Wer unter Verblassen des Langzeitgedächtnisses leidet, erkennt auch nahe Angehörige nicht mehr. Er verliert seine ganze Lebensgeschichte.
Mit Veränderung der eigenen Persönlichkeit ist bei schweren Hirnschäden und psychiatrischen Krankheiten zu rechnen.
Reizbarkeit findet man oft, wenn Patienten noch ansatzweise wahrnehmen, dass sie die Kontrolle über ihr Leben verlieren. Sie sind dann sozial schwer zu ertragen.
Bei fortgeschrittenen Hirnschäden verliert man seine Autonomie (Selbständigkeit) und kann nicht mehr selbst über sein Leben entscheiden. Von einer dauerhaften Zustimmungsunfähigkeit spricht man, wenn der Klient seine Entscheidungsfähigkeit verloren hat und keine rechtswirksame Unterschrift mehr leisten darf. Er braucht dann einen Betreuer mit Generalvollmacht.
Oft treten geistige und körperliche Einschränkungen gemeinsam auf, wie z.B. bei einer fortgeschrittenen Demenz. Es ist in der Gesprächsbegleitung jedoch hilfreich, geistige und körperliche Einschränkungen getrennt voneinander zu besprechen. Manche Klienten haben solche Einschränkungen schon einmal erlebt, z.B. nach Herzinfarkt, Apoplex oder Pneumonie. Sie haben sich wieder davon erholt oder kommen mit ihrem verbliebenen Leiden zurecht. Daran sollte das Gespräch anknüpfen.
Zur Menschenwürde
Bitte bedenken Sie immer, dass die Menschenwürde nicht davon abhängt, ob der Klient etwas noch kann oder nicht. Seine Menschenwürde ist bedingungslos: Er hat sie immer. Philosophisch betrachtet, ist zwischen Menschen- und Personenwürde zu unterschieden: Die Personenwürde kann man an Funktionen festmachen (s. Blog »Würde vs. Leben«). Selbstverständlich ist es frustrierend, wenn man manche körperlichen oder geistigen Funktionen nicht mehr zur Verfügung hat, wenn man, wie manche sagen »nicht mehr nützlich ist«, und »nicht mehr gebraucht wird«. Das ist aber eine Anfrage an das soziale Umfeld des Klienten/der Klientin: Dort findet die Menschenwürde statt.
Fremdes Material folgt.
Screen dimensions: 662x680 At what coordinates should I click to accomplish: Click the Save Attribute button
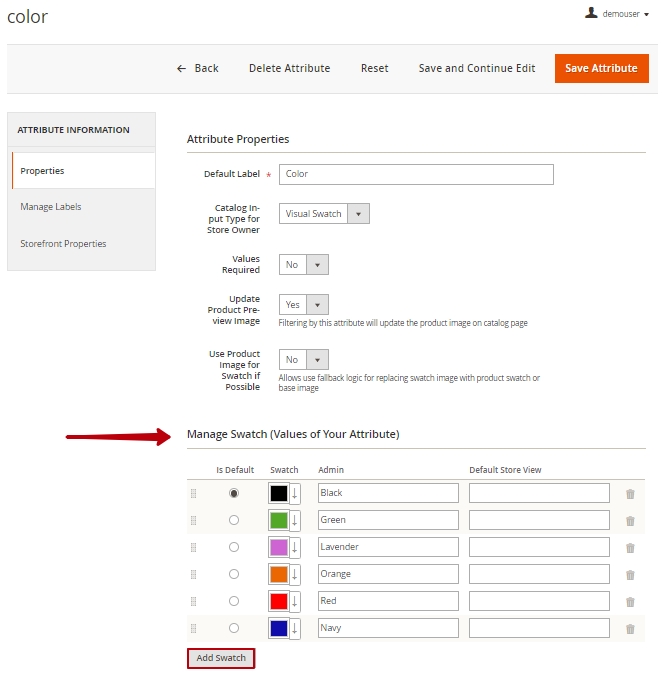pyautogui.click(x=601, y=68)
Sie wird ja nur realisiert im menschlichen Umgang (und darauf darf man manche Angehörige ruhig auch mal hinweisen).
Es kann durchaus schwer fallen, Hilfe anzunehmen, es ist aber nicht würdelos. Es kommt nur darauf an, ob bei der Hilfe und deren Annahme die gegenseitige Würde respektiert wird. Schon wenn wir jemanden nicht demütigen, respektieren wir seine Würde. Das geschieht durch Handlung und Kommunikation, auch nonverbal. Und wir Menschen können nicht nicht kommunizieren. Schon durch Auftritt und Körperhaltung teilen wir etwas mit.
Wenn also Klienten die roten Linien des noch Erträglichen ziehen und sich ggf. gegen eine lebensverlängernde Behandlung entscheiden, sollte man auf die unveräußerliche und unbedingte Menschenwürde von schwer pflege- und hilfsbedürftigen Menschen hinweisen. Würdelos ist nicht dieser unerwünschte Zustand, sondern der Umgang des sozialen Umfelds damit.